Glanzer has four women on the team. Michele Kemling, a transfer from Colby Community College, has been the team’s top performer.
Also expected to contribute are Amanda Friesen, Audrey Friesen and Lisa Wall.
Glanzer expects his men’s team to challenge perennial power Bethany for the KCAC title. He feels with the rise of interest in golf, Bethany’s streak of seven straight titles could be broken this season.
In addition to his Bluejays, Glanzer said Kansas Wesleyan, Southwestern and Ottawa should be contenders, too. Eight KCAC schools field men’s teams.
“I really think we have a chance of going on to regionals this year and even knocking off Bethany,” Glanzer said.
If the men can finish among the top two teams in the KCAC, they can compete as a team in the NAIA regional tournament in early May. The conference’s top individual performer also qualifies to play.

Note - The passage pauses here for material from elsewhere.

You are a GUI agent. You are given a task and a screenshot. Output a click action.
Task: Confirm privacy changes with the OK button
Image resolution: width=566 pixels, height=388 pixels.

Because so few teams field women’s teams, the NAIA will not have regional tournaments this spring. Instead, teams and individuals qualify for nationals according to their average score for the season.
Glanzer feels Kemling could qualify.
“Michelle would have a chance as an individual if she does really well this spring,” he said. “You have to average below an 85. I think she’s just above that right now. If she has a good spring, we might be able to get her in as an individual. That would be exciting.”
With a solid group of young players already on campus and some key recruits targeted, Glanzer said the future of the program is bright.
“I’m really excited where it’s going-with the recruiting, with the players and with all the hard work the guys have put in already this year,” he said.
“I’ve been really pleased with our hard work,” he added. “I’ve got a great group of guys who love to play the game-and they love to compete. A lot of guys like to go out and play golf. Our guys really love to play for scores and go head-to-head with other teams. That’s exciting, at least for me.”